The Joint Research Centre (JRC) is also a Directorate-General of the European Commission. The JRC has for many years worked on highly multilingual text analysis applications. The JRC has contributed to the dissemination of the DGT Translation Memory and it has itself produced and disseminated a number of further highly multilingual linguistic resources: the JRC-Acquis, JRC-Names, the JRC Eurovoc Indexer JEX, and a series of further linguistic resources.

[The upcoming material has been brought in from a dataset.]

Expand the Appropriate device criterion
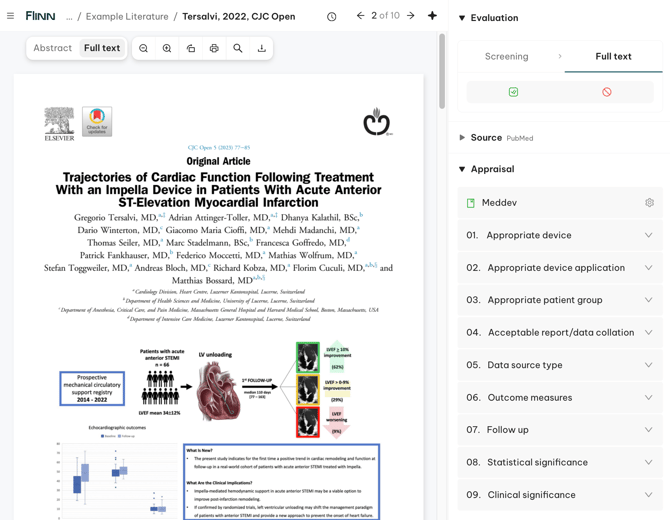670x520 pixels. coord(648,235)
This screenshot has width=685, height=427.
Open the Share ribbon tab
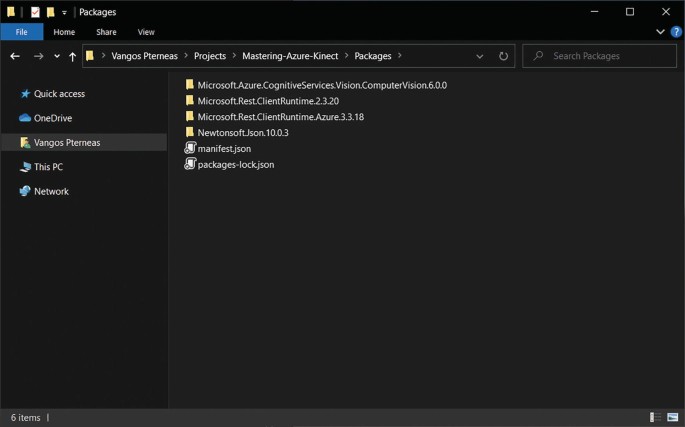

The JRC is the creator of the Europe Media Monitor (EMM) family of news aggregation and analysis applications. EMM collects and aggregates about 150,000 online news articles per day in 50 languages from about 3500 news portals world-wide (status 2012). EMM's news analysis tools always show the latest news from around the world as its pages are updated every ten minutes. As EMM not only displays the news articles, but it also groups related articles, classifies the articles into hundreds of news categories and displays automatically extracted meta-information together with the news items, EMM has many users from around the world, resulting in up to 1.2 million hits per day. Much information is available via RSS feeds, allowing EMM output to be combined with third-party tools. The JRC is scientifically very active, as can be seen from the large number of international scientific publications in the field of multilingual text mining and media monitoring. JRC's publicly accessible media monitoring applications are:
- NewsBrief: Breaking News detection and display of the very latest thematically organised news from around the world; Grouping of related news; breaking news detection; RSS feeds and automatic email alerting; 50 languages.
- MedISys: EMM's Medical Information System selects the health-related EMM news in 50 languages and additionally gathers documents from about 250 medical web sites. MedISys displays the medical news according to diseases, symptoms, organisations and themes and has statistics-based early warning functions for each category. A second, restricted site offers more functionality to EU public health organisations.
- NewsExplorer: Summary of the news in 20 languages for each 24-hour period; grouping of related news into clusters; linking of daily clusters over time and across languages; visualisation of time lines and of geographical news coverage; information extraction to detect and disambiguate persons, organisations and locations; quotation recognition; individual, daily-updated pages for over one million names; detection of quotations by and about people; automatic generation of social networks.